Pulmonary function, routine blood, urine and stool tests, liver and kidney function tests, and electrocardiography will be tested and recorded at baseline(week 0), 6 months after treatment(week 26), and the end of treatment (week 52). 6MWT, clinical symptom and signs, MMRC, CAT, SF-36, SGRQ, and ATAQ-IPF will be completed and recorded at week 0, week 13, week26, week 39 and week 52 in the process of trial.
Quality control
To help to improve the quality of research, different quality control measures will be adopted throughout the whole process. Before the study, a research team including clinicians, statistician, ethicist, pathologist, radiologist, has been set up to discuss and form the study protocol. And standard operating procedures (SOPs) for each step of the trial, such as registration, recruitment, and visit for all the enrolled patients, have also been formulated by the research team to ensure the accuracy and completeness of the obtained data in the trial. Every researcher in each center will be trained on the SOPs. The research procedures, completion and normalization of case report forms (CRFs) in each center will also be examined periodically by independent researchers, which is another important means to help improve research quality.
Data management and statistical analysis plan
Statistical analysis will be conducted both in the intent-to-treat (ITT) and pre-protocol (PP) data.
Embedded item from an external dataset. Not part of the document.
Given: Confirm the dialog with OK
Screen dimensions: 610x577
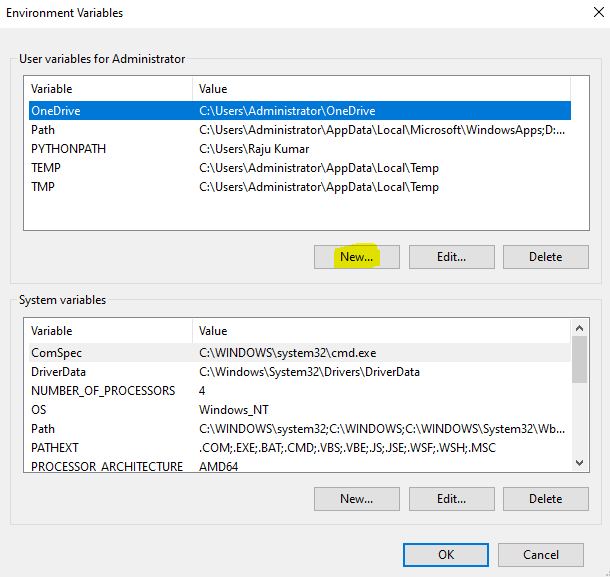Looking at the screenshot, I should (x=446, y=554).
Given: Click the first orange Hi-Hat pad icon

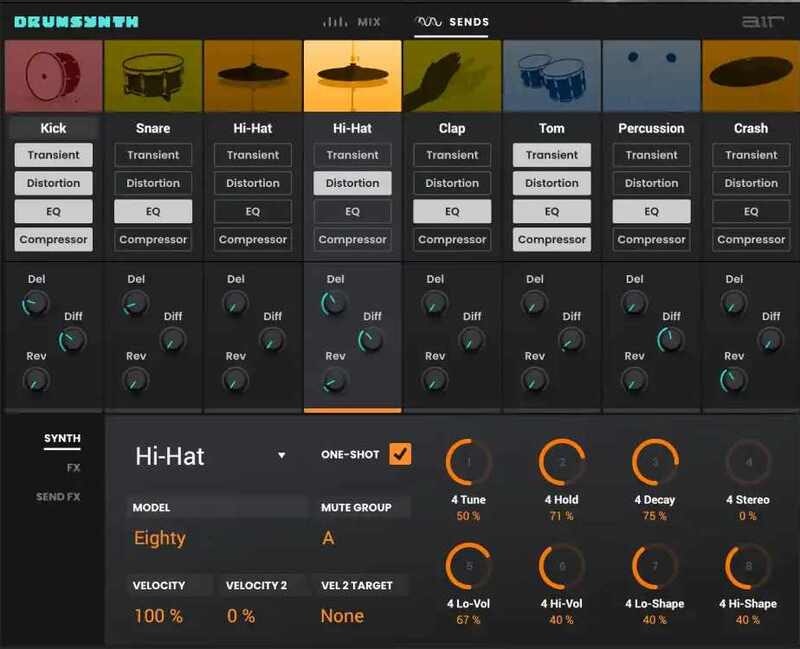Looking at the screenshot, I should [253, 76].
ITT analysis will be applied to analyzing the safety data. All the data from any included patients will be analyzed regardless of their withdrawal from the trial. The PP analysis will be adopted to assess the efficacy of the interventions. If data permit, sub-group analysis will also be performed to help clarify the therapeutic effect of interventions.
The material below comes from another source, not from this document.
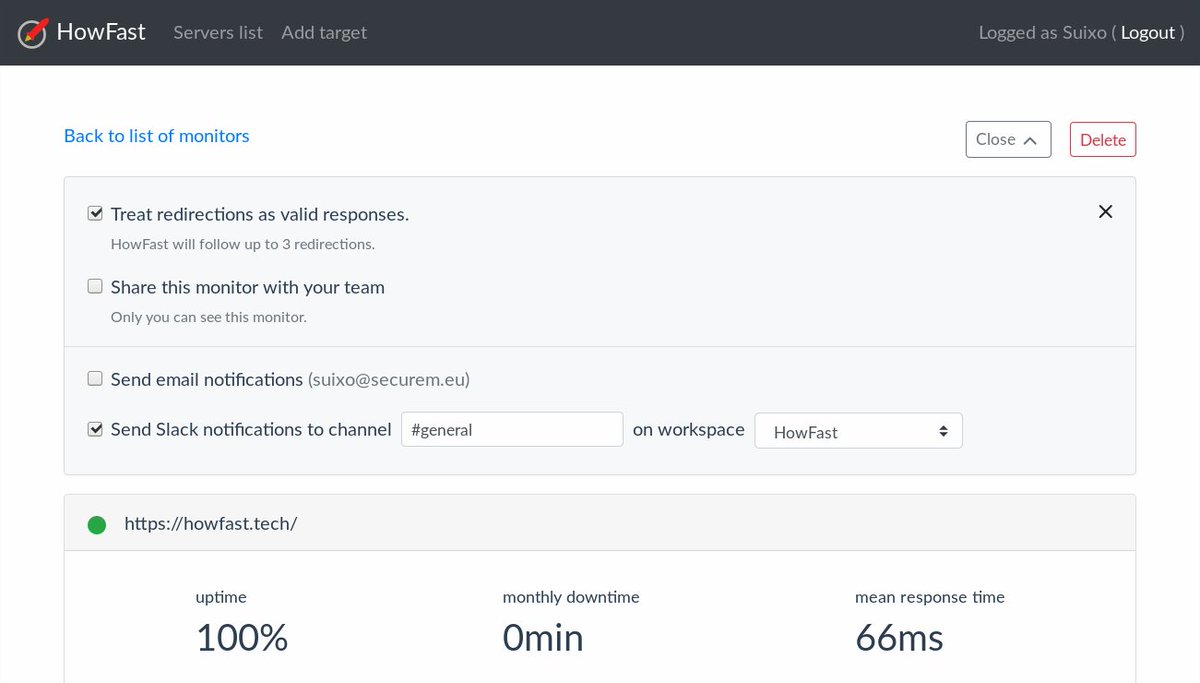Dismiss the settings panel via the X
Screen dimensions: 1200x683
pos(1105,212)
All the P values will be set as two-tailed with a significant level of 0.05. Measurement data will be shown with mean ± SD, median, inter-quartile range. Count data will be presented by frequency or composition ratio. Analysis of variance (ANOVA) will be used to test for differences of continuous variables, with the chi-square test for categorical variables. If necessary, paired t-test will be applied to intra-group comparison data with normal distribution and homogeneous variance, and Wilcoxon signed-rank sum test will be used for non-normal distribution or uneven variance. Repeated-measures ANOVA will be used to test continuous response variables that are measured at more than two time points for the same patient, such as 6MWT, clinical symptoms and signs, mMRC and HRQoL. To improve the quality of data, all the data management and statistical analysis will be conducted by the Jiangsu Famous Medical Technology Co., Ltd. in Nanjing, China.
Anticipated Results
Based on our previous study, it is hypothesized that JHG will reduce the frequencies of acute exacerbations, improve exercise capacity, pulmonary function, quality of life, delay the disease progression-free. High-level evidence-based support for traditional Chinese medicine in idiopathic pulmonary fibrosis will also be obtained in this study.